◆ **Job**:
Write what comes next in the passage on the MPCC program's goals and components, continuing from its final sentence.

◆ **Provided text**:
********

There were also eight other goals: (1) revitalize supervisor enthusiasm about working in the ELCC field; (2) increase supervisor professionalism; (3) increase supervisor leadership skills; (4) increase the level of job satisfaction among supervisors; (5) establish mentoring relationships among ELCC supervisors; (6) increase supervisors use of reflective practice; (7) influence organizational change and inter‐relationships between post‐secondary early childhood education programs, child care organizations, and child care practice; and (8) have a positive impact on the communities in which MPCC operated in addition to having a positive impact on MPCC participants and their centres.
The main components of MPCC were: (1) a community development approach to organizational change; (2) transmission of administrative and leadership knowledge and skills through a formal curriculum delivered to all participants; (3) replacement of the traditional ‘instructor' with an ‘animator' who facilitated group discussion and analysis of the information provided; (4) a strong mentoring component emphasizing collegial learning and peer support; and (5) program delivery that enabled participants to continue to work at their centres full‐time.

********

◆ **Material shown**:
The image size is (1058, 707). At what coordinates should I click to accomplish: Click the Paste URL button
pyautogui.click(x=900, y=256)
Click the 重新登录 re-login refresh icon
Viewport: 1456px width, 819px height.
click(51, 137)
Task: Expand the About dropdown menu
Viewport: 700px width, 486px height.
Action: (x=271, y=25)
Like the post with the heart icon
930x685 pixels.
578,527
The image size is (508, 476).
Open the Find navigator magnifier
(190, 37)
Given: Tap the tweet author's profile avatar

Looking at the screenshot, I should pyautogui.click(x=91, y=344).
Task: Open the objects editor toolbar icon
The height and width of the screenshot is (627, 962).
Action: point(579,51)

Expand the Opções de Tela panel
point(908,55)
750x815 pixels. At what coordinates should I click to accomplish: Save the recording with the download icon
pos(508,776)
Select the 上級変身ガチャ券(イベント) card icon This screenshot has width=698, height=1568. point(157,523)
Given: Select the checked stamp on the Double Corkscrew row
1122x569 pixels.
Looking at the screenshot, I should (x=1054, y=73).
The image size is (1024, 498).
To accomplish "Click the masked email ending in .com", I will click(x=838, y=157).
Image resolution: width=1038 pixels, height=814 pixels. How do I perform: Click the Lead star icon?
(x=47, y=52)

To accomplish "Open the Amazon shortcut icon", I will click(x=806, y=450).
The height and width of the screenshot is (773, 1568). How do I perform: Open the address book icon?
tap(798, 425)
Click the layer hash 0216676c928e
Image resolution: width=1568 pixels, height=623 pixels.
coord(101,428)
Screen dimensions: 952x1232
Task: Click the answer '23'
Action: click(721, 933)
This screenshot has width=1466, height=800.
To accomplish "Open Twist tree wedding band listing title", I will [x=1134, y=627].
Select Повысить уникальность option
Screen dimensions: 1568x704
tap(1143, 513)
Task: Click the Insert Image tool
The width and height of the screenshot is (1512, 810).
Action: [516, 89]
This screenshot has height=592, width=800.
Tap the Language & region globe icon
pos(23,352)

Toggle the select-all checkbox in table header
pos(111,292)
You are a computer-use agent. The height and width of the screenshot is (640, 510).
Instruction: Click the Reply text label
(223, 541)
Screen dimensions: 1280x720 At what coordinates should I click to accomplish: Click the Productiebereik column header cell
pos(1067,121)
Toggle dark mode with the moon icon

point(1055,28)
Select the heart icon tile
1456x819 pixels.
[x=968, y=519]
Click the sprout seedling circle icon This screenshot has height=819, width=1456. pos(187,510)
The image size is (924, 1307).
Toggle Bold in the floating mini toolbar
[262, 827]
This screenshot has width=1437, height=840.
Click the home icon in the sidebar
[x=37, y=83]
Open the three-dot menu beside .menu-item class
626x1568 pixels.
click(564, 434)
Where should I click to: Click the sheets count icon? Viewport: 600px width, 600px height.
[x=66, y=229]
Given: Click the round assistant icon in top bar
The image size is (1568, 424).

********

◆ **Response to the task**:
As demonstrated in this report, MPCC successfully achieved all eight project goals. In doing so it enhanced the quality of a sub‐sample of mentee graduates' centres to a degree that could not have happened simply by chance (p <.01) as measured on the total score for the Early Childhood Environment Rating Scale - Revised (Harms et al., 1998). There were also enhancements in mentors' centres that were not statistically significant. Demonstrating significant gains on the ECERS‐R less than two months after the completion of the program is a remarkable achievement given the opinion expressed by experts that enhanced service delivery after administrator training takes time and may not be demonstrable for a year or more (Gursky, 1990, Knapp‐Philo et al. 2006).
The data also demonstrate that mentors, who had five or more years of experience as supervisors, as well as mentees experienced a renewed enthusiasm for their work; and increased professionalism, leadership skills, job satisfaction and use of reflective practice. Due to the design of the program participants also obtained an ongoing peer support network.